Carryfast:
How is crashing a 40 tonner into something at 85 kmh any less catastrophic than 100 kmh?.
Scenario; a 40 tonner on a motorway approaching standing traffic. For whatever reason (not paying attention, asleep at the wheel, heart attack, etc) the driver does not see the stationary traffic ahead and ploughs into the back of the first vehicle. Simple physics, coupled with historical data (I don’t have it here at home but have plenty to access at work!) leave no doubt as to the outcome using your example.
Put simply, at 85kmh the 40 tonner (for this example we’ll assume it’s a queue of cars) will ‘go through’ the first couple of cars and momentum will push the cars into each other for say, the first 5 vehicles. At 100 kmh it would involve say, the first 7 vehicles, that is 2 more vehicles and their occupants are now embroiled in this incident. Even if the 15 kmh momentum caused only one more vehicle to be involved [than at 85 kmh] that could be the car in the queue that has the family, kids and all, inside. Potential for increasing the number of injuries/fatalities by 5, all because of 15 kmh difference.
Carryfast:
Why is driving a truck on the limiter ‘stubborn’ ?.
Because there is a time and a place. Sat alongside another ‘stubborn’ driver who refuses to give-up a couple of kmh is not professional driving; it’s bad enough getting into that position but it is in no-ones interests to compound the problem by prolonging the situation.
Carryfast:
If both drivers are driving on the limiter there would’nt (should’nt) be any need for one to overtake the other it’s variations in limiter calibration which is mostly the cause of the problem not ‘stubborn’ drivers.

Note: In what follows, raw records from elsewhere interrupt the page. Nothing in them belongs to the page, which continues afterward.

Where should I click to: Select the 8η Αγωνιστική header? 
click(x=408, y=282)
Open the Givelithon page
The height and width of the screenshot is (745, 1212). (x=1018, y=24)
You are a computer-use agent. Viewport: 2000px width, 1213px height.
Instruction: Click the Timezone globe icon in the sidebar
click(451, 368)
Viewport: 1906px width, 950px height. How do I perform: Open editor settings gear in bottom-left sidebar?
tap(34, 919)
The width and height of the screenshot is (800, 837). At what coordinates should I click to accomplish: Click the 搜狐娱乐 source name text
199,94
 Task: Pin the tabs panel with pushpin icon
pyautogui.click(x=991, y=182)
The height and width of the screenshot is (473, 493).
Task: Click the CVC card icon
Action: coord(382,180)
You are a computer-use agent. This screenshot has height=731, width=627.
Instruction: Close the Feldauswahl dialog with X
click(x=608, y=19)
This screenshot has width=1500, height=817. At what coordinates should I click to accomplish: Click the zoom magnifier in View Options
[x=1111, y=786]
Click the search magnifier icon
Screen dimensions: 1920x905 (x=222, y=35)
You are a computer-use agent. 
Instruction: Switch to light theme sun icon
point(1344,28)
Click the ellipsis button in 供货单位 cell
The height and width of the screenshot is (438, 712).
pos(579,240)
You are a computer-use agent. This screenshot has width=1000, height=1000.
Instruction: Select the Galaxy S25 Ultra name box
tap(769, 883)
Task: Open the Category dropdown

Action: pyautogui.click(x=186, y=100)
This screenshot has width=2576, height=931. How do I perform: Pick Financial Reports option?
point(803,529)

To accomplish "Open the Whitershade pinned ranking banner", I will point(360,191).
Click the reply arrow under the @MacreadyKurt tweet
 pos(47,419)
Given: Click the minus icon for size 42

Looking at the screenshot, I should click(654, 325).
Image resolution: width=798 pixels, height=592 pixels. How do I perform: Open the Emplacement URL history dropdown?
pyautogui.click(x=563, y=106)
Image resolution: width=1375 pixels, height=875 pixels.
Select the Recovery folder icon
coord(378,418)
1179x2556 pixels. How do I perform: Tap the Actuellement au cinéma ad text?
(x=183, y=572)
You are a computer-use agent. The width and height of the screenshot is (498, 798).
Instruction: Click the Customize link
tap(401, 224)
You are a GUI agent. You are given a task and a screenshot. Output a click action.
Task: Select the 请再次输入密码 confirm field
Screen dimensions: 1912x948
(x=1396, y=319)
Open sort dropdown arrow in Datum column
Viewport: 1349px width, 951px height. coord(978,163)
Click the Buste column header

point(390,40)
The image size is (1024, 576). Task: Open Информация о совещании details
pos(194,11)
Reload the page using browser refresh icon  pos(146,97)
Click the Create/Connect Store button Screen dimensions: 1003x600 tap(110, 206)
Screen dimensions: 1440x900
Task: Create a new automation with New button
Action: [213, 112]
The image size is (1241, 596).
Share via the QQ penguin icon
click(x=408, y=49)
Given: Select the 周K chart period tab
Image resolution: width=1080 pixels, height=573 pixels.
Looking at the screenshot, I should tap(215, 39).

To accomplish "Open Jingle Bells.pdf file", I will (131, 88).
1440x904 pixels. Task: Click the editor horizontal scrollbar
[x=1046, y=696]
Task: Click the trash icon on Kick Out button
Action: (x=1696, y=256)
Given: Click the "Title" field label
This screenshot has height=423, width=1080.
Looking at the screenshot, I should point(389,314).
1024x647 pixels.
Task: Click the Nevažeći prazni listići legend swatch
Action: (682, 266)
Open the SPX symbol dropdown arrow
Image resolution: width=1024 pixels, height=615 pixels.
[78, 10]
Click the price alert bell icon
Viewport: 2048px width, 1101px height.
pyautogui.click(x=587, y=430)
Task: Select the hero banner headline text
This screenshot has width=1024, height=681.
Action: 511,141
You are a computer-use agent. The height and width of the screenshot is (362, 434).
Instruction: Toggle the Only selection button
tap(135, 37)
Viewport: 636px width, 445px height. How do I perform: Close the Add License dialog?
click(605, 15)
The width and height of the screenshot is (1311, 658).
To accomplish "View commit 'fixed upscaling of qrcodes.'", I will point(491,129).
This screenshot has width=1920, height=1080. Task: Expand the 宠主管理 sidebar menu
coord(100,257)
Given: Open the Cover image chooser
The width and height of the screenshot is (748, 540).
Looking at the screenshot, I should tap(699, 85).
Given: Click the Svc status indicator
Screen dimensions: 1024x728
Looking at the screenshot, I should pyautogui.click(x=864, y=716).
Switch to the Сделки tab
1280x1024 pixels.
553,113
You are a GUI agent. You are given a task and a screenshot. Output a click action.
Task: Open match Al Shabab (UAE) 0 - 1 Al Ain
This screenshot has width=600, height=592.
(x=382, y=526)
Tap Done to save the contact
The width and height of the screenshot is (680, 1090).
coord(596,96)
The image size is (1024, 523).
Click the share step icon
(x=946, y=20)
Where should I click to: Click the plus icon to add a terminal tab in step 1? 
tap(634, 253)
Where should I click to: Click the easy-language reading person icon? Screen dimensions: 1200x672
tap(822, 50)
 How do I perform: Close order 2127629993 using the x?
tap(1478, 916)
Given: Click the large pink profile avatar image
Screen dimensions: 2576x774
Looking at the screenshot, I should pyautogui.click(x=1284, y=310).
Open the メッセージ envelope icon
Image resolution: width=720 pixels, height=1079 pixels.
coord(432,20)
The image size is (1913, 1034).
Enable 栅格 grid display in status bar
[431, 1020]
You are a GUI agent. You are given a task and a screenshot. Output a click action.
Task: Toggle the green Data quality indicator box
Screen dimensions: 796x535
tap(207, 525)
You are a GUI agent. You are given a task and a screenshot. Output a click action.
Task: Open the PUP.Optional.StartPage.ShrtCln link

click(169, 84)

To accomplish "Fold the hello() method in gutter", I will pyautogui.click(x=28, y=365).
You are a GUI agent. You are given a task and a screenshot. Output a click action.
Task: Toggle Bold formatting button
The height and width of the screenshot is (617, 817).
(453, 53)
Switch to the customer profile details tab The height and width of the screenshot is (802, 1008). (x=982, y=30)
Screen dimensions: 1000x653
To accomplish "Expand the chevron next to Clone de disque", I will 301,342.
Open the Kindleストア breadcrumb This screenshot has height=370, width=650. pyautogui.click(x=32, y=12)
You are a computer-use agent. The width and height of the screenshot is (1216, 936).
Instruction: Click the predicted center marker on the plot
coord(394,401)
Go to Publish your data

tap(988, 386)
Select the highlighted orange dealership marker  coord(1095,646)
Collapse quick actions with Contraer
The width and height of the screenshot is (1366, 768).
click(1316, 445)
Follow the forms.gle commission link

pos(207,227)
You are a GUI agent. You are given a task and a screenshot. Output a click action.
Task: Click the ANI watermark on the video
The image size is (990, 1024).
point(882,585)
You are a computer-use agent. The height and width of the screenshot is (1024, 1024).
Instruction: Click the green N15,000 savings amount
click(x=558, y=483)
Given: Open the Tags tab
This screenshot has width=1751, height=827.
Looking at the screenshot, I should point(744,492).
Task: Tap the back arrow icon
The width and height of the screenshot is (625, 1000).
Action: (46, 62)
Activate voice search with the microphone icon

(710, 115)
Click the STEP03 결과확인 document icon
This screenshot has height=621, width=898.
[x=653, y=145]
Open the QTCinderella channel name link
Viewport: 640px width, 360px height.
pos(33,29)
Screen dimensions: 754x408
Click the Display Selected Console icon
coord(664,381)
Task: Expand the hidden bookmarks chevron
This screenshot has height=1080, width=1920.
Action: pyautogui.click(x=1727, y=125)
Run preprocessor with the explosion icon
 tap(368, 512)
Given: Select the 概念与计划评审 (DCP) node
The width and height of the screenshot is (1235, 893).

Just because you think that limiters are wrong, it doesn’t take away the fact that as professional drivers, who have by the very fact that they hold a HGV entitlement have had more training that your average car driver, shouldn’t use the road and their (speed limited) vehicle to take out their frustrations on other road users. If you have a problem with speed limiters and their calibration, get onto the DfT or even your local MP and go through the correct channels! Hanging it out, side by side with another limited vehicle whilst holding up other road users will do nothing to get the issue of speed limiters looked into, but, guaranteed, it will get all of us even more overtaking bans introduced.
Carryfast:
Who says that there’s going to be an ‘empty’ lane behind whichever truck backs off and it’s just as likely that the inside lane has following traffic as the overtaking lanes and a ripple in lane 1 is just as likely as any other lane.
So what’s the alternative? Stay alongside each other while the queues behind get even longer and the chances of an accident/incident in those queues increasing?
Carryfast:
The modern day lane changing issues are more than likely the result of dumbing down the speeds of traffic to the point where many drivers of all types have’nt got a clue.
Again, blaming the speed limiters for poor driving skills isn’t an answer. Dumbing down the speeds isn’t the reason that ‘drivers of all type haven’t got a clue’, I’d even suggest that they have got a clue but make the selfish, rather than sensible choice when such a situation presents itself.
Thankfully the stubborn/ignorant/foolish/selfish/unprofessional drivers are still in the minority - it’s just that they seem to shout the loudest, without reason or hardened facts to back-up what they say, and consequently have a negative effect on the rest of us.
Good to see the sensible option being recognised.
enit?:
Better to ease off and let him past.